### WHAT IS NEEDED
Print out each entry below in full, exactly as given, excluding pictures.

### RECORDED INFORMATION
============================================================

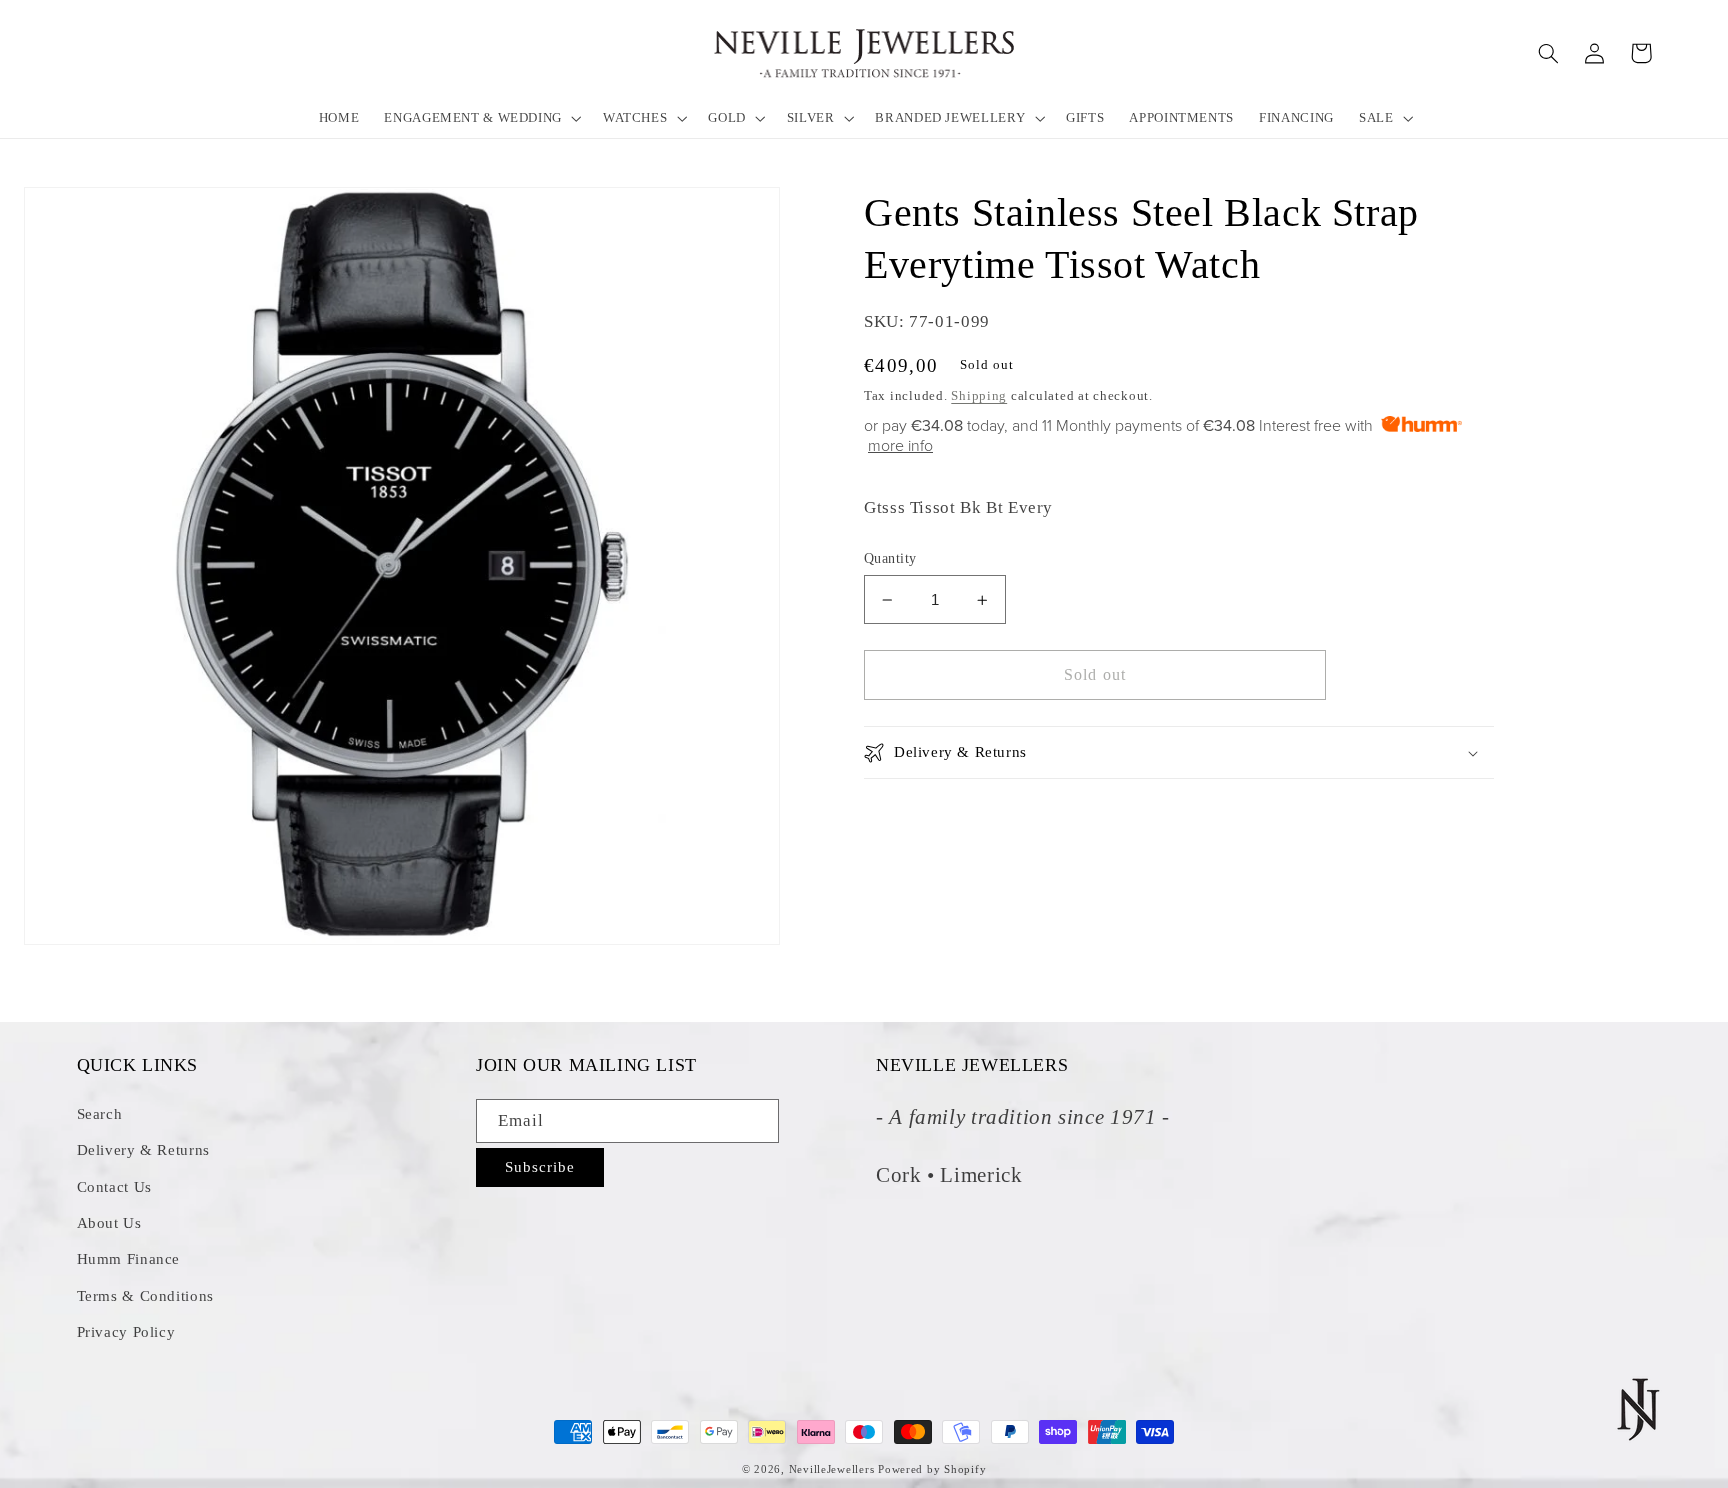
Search (100, 1114)
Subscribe (540, 1167)
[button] (481, 117)
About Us (109, 1223)
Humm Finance (129, 1259)
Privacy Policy (126, 1332)
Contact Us (114, 1187)
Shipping (979, 397)
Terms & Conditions (145, 1296)
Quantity (890, 558)
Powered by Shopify (932, 1469)
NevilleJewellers (832, 1469)
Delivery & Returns (143, 1150)
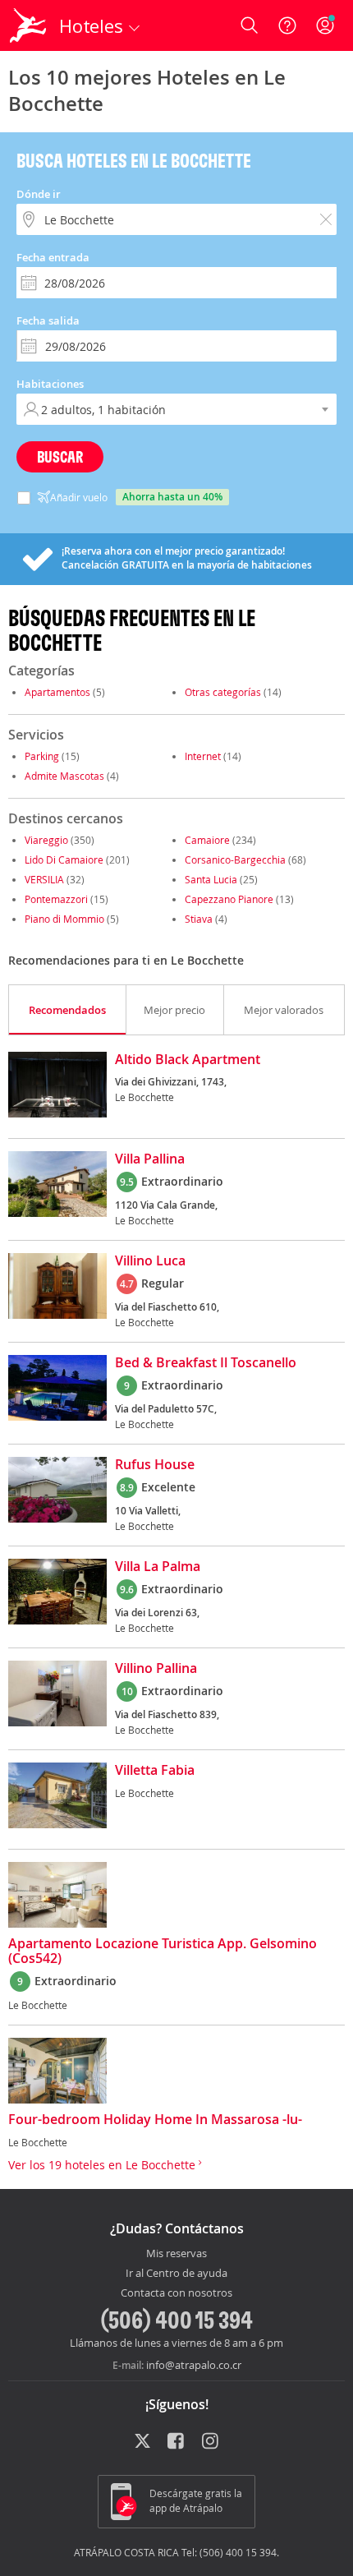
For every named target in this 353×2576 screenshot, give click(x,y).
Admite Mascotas (64, 775)
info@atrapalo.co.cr (193, 2364)
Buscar (60, 456)
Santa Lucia (211, 879)
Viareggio (46, 839)
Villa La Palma (157, 1567)
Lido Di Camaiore (64, 859)
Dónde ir (38, 194)
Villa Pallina (150, 1159)
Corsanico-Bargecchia (235, 859)
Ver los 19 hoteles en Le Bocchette (103, 2165)
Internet (203, 756)
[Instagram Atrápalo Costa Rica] (211, 2442)
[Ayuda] (287, 25)
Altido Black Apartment (187, 1060)
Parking (42, 756)
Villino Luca (150, 1261)
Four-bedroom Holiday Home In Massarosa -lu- (155, 2120)
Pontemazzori (56, 899)
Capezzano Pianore (229, 899)
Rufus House (155, 1465)
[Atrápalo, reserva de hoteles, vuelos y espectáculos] (28, 25)
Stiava (199, 918)
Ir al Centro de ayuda (176, 2273)
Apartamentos (57, 691)
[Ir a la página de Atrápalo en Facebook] (176, 2442)
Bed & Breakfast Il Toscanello (205, 1363)
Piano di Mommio (64, 918)
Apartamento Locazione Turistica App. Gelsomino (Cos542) (162, 1951)
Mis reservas (176, 2253)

============================================================

### RESPONSE AREA
Search (100, 1114)
Subscribe (540, 1167)
[button] (481, 117)
About Us (109, 1223)
Humm Finance (129, 1259)
Privacy Policy (126, 1332)
Contact Us (114, 1187)
Shipping (979, 397)
Terms & Conditions (145, 1296)
Quantity (890, 558)
Powered by Shopify (932, 1469)
NevilleJewellers (832, 1469)
Delivery & Returns (143, 1150)
For every named target in this 353×2576 screenshot, give click(x,y).
Admite Mascotas (64, 775)
info@atrapalo.co.cr (193, 2364)
Buscar (60, 456)
Santa Lucia (211, 879)
Viareggio (46, 839)
Villa La Palma (157, 1567)
Lido Di Camaiore (64, 859)
Dónde ir (38, 194)
Villa Pallina (150, 1159)
Corsanico-Bargecchia (235, 859)
Ver los 19 hoteles en Le Bocchette (103, 2165)
Internet (203, 756)
[Instagram Atrápalo Costa Rica] (211, 2442)
[Ayuda] (287, 25)
Altido Black Apartment (187, 1060)
Parking (42, 756)
Villino Luca (150, 1261)
Four-bedroom Holiday Home In Massarosa -lu- (155, 2120)
Pontemazzori (56, 899)
Capezzano Pianore (229, 899)
Rufus House (155, 1465)
[Atrápalo, reserva de hoteles, vuelos y espectáculos] (28, 25)
Stiava (199, 918)
Ir al Centro de ayuda (176, 2273)
Apartamentos (57, 691)
[Ir a la página de Atrápalo en Facebook] (176, 2442)
Bed & Breakfast Il Toscanello (205, 1363)
Piano di Mommio (64, 918)
Apartamento Locazione Turistica App. Gelsomino (Cos542) (162, 1951)
Mis reservas (176, 2253)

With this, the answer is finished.